Selected passage:
========================================

The Importance of Dataloader in GraphQL (Go)

Go-GraphQL with Dataloader Implementation

David Yappeter
14 min readAug 27, 2021

In this article, I will discuss the implementation of the dataloader on GraphQL especially when we are using the Gqlgen library, so I will start a little explanation about GraphQL and Dataloader Concept.

What is GraphQL?

GraphQL is an API architecture that uses a query language to get the data. Clients have the freedom to ask for predictable data that ‘they needinstead of returning the same structure of response (REST API) and another thing to be noted is that GraphQL only uses 1 endpoint instead of multiple like REST.

source: apollographql.com

For example when we create REST API to get all users and the items that they have, first we will query all the users from the database, query the items of all users selected and return it as a JSON response, but what if the client doesn’t need the ‘items’ data. It will waste the query of our database. GraphQL has the advantage in this thing because the client can exclude items from the request so our server will only get all users and return it as the response, and if the client requests the items, then it will be executed by our server.

========================================

Data block:

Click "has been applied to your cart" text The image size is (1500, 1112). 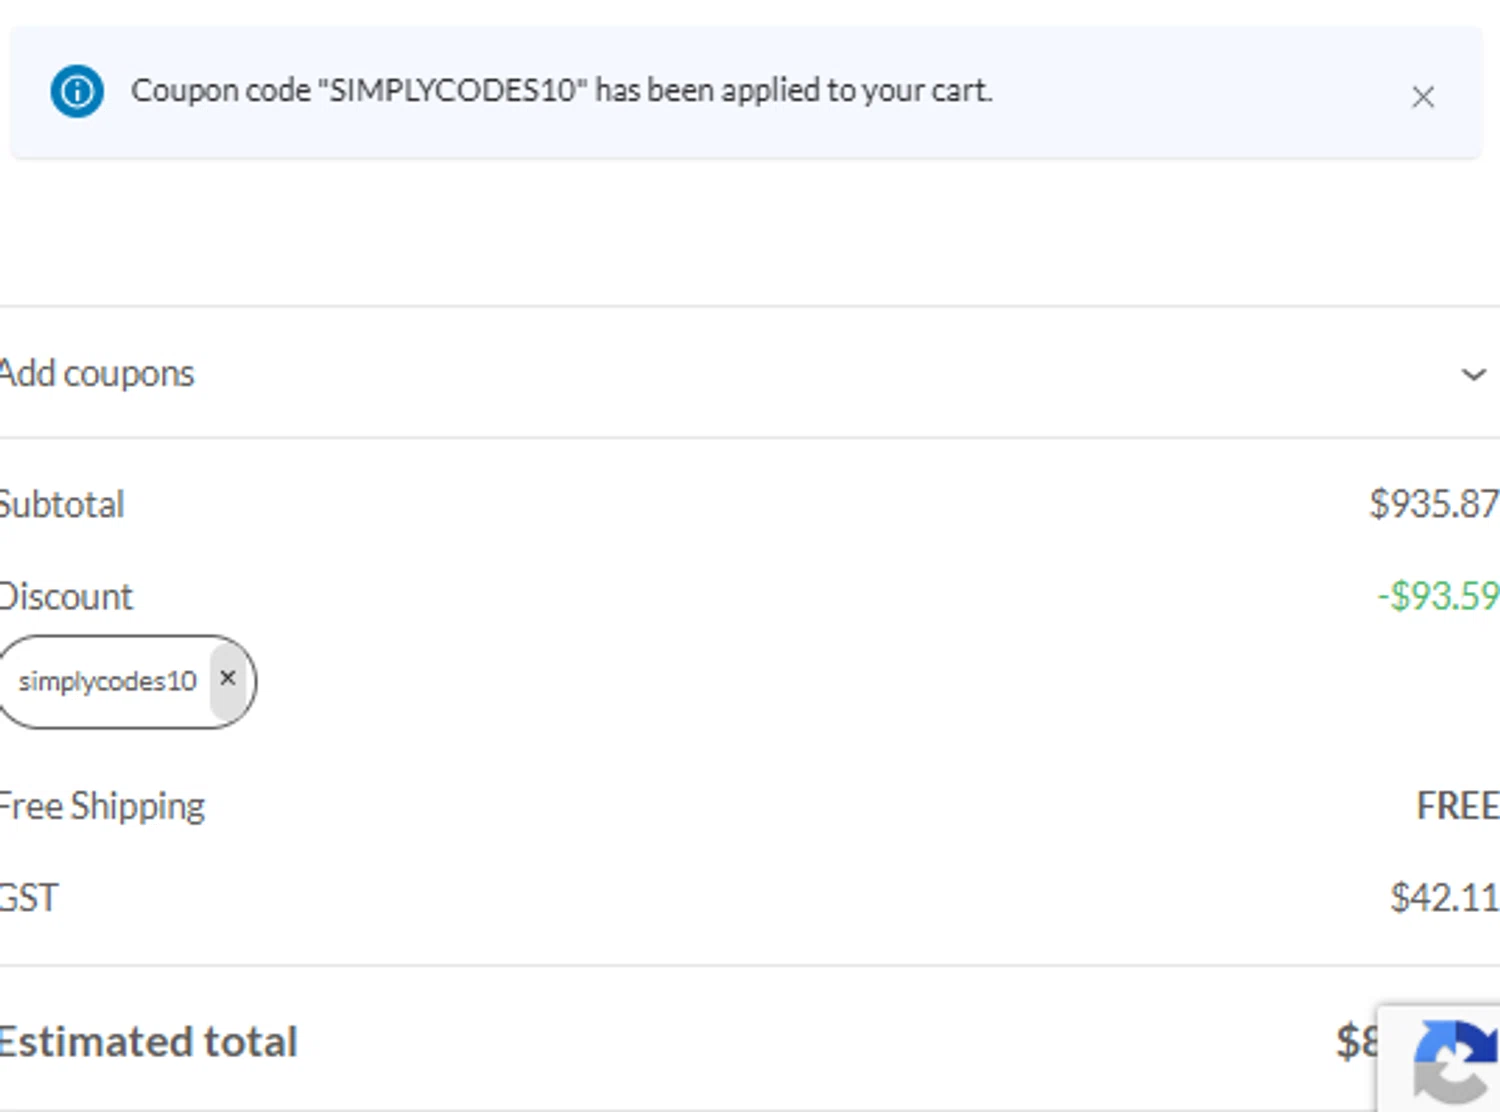793,91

========================================

Your instructions:
Copy the whole article on GraphQL and Dataloader in Go word for word, from its title through its final sentence.

Answer to this task:
The Importance of Dataloader in GraphQL (Go)

Go-GraphQL with Dataloader Implementation

David Yappeter
14 min readAug 27, 2021

In this article, I will discuss the implementation of the dataloader on GraphQL especially when we are using the Gqlgen library, so I will start a little explanation about GraphQL and Dataloader Concept.

What is GraphQL?

GraphQL is an API architecture that uses a query language to get the data. Clients have the freedom to ask for predictable data that ‘they needinstead of returning the same structure of response (REST API) and another thing to be noted is that GraphQL only uses 1 endpoint instead of multiple like REST.

source: apollographql.com

For example when we create REST API to get all users and the items that they have, first we will query all the users from the database, query the items of all users selected and return it as a JSON response, but what if the client doesn’t need the ‘items’ data. It will waste the query of our database. GraphQL has the advantage in this thing because the client can exclude items from the request so our server will only get all users and return it as the response, and if the client requests the items, then it will be executed by our server.